For Valentine's Day, Stephanie Gerson is meeting her boyfriend for a glass of wine and dessert, but she won't be able to share bites, cuddle or smooch with him.
That's because the Berkeley grad student is scheduling a videoconference teledate with her New York-based significant other -- and she's inviting you to join in.
"It's about using technology for the purpose of intimacy," said Gerson. "We have to get creative to connect."
This Thursday, Gerson, along with her professors at the UC Berkeley Center for New Media, is hosting a social experiment in what she calls "tele-intimacy." Bay Area-residents with a long-distance partner can participate in the session -- all they need is a web cam-enabled laptop and an hour of free time. After arriving at Gerson's Berkeley lab, the participants will connect with their long-distance lovers via individual video conference calls. Gerson also plans to serve chocolate desserts to her volunteers to facilitate a romantic, Valentine's Day ambiance.
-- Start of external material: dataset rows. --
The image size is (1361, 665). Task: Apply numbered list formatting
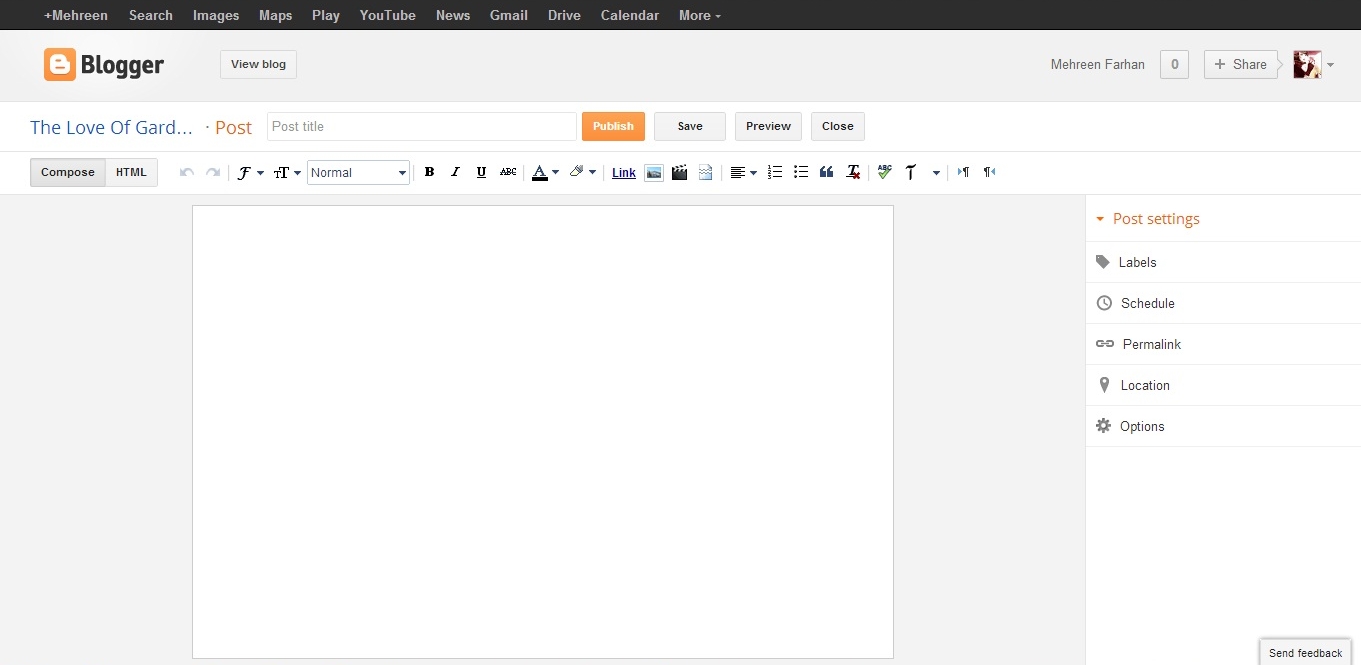pyautogui.click(x=775, y=172)
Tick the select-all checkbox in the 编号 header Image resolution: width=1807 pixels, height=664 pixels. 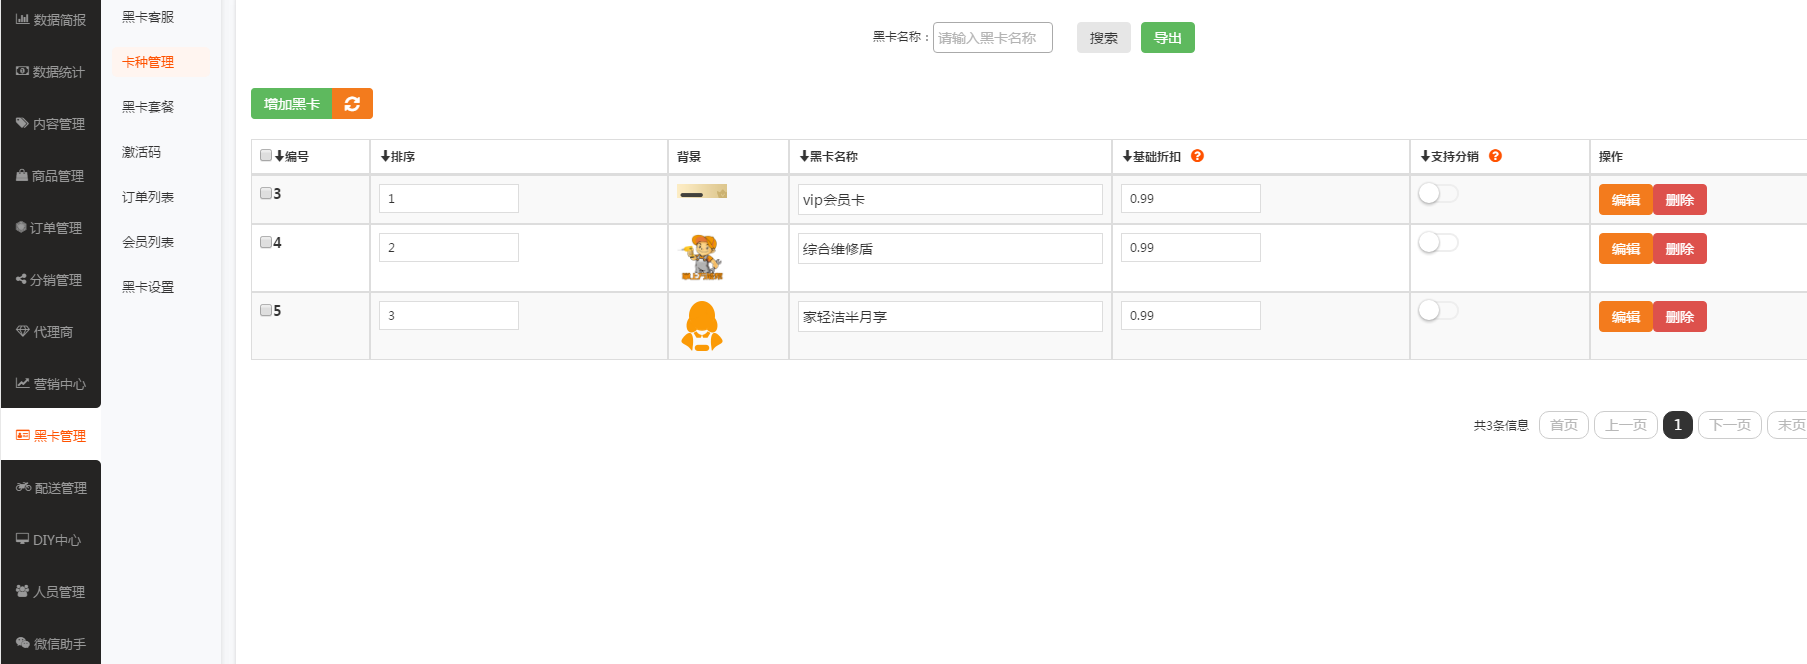(266, 156)
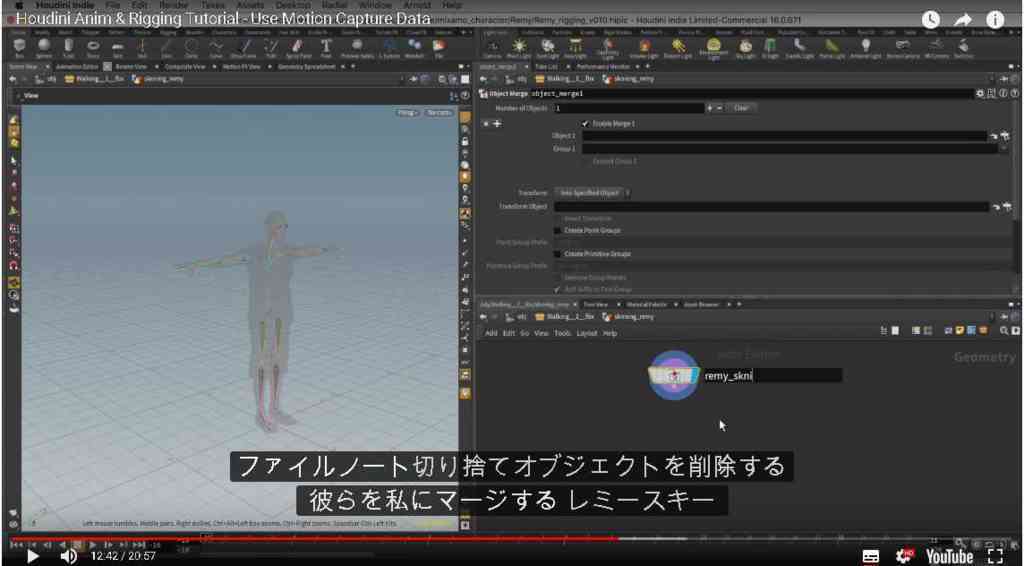Enable the Create Primitive Groups checkbox

click(557, 254)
Gerson's small-scale experiment is part of a larger boom in online dating geared at the Web 2.0 crowd.
Internet dating sites that rely on social networking and web video are surging in popularity: since launching last year group-oriented video chat site WooMe has facilitated upward of 300,000 introductions, fast-paced video date site SpeedDate has hosted more than 500,000 speed dates and YouTube-like dating service Say-hey-hey (pictured above) has more than 600 user-submitted video introduction clips from singles, according to the services' representatives.
Web-savvy lonely hearts are in luck -- some researchers think virtual dating could boost matchmaking potential, since video daters know instantaneously if they have that elusive chemistry.
"Within a minute, you know if a person is funny or not, if you two click or not, thanks to social clues like body language," says Michael
Norton, an assistant professor at Harvard Business School in an earlier Wired.com article.
Online dating is a growth industry that JupiterResearch predicts will generate more than $900 million a year in the United States by 2011, and Gerson hopes her efforts can translate to a larger scale service.
"I would love to scale-it up, like a telesingles bar," said Gerson. "I'd get my single friends on video Skype looking cute, flirty and ready to have a drink with anyone who walks by."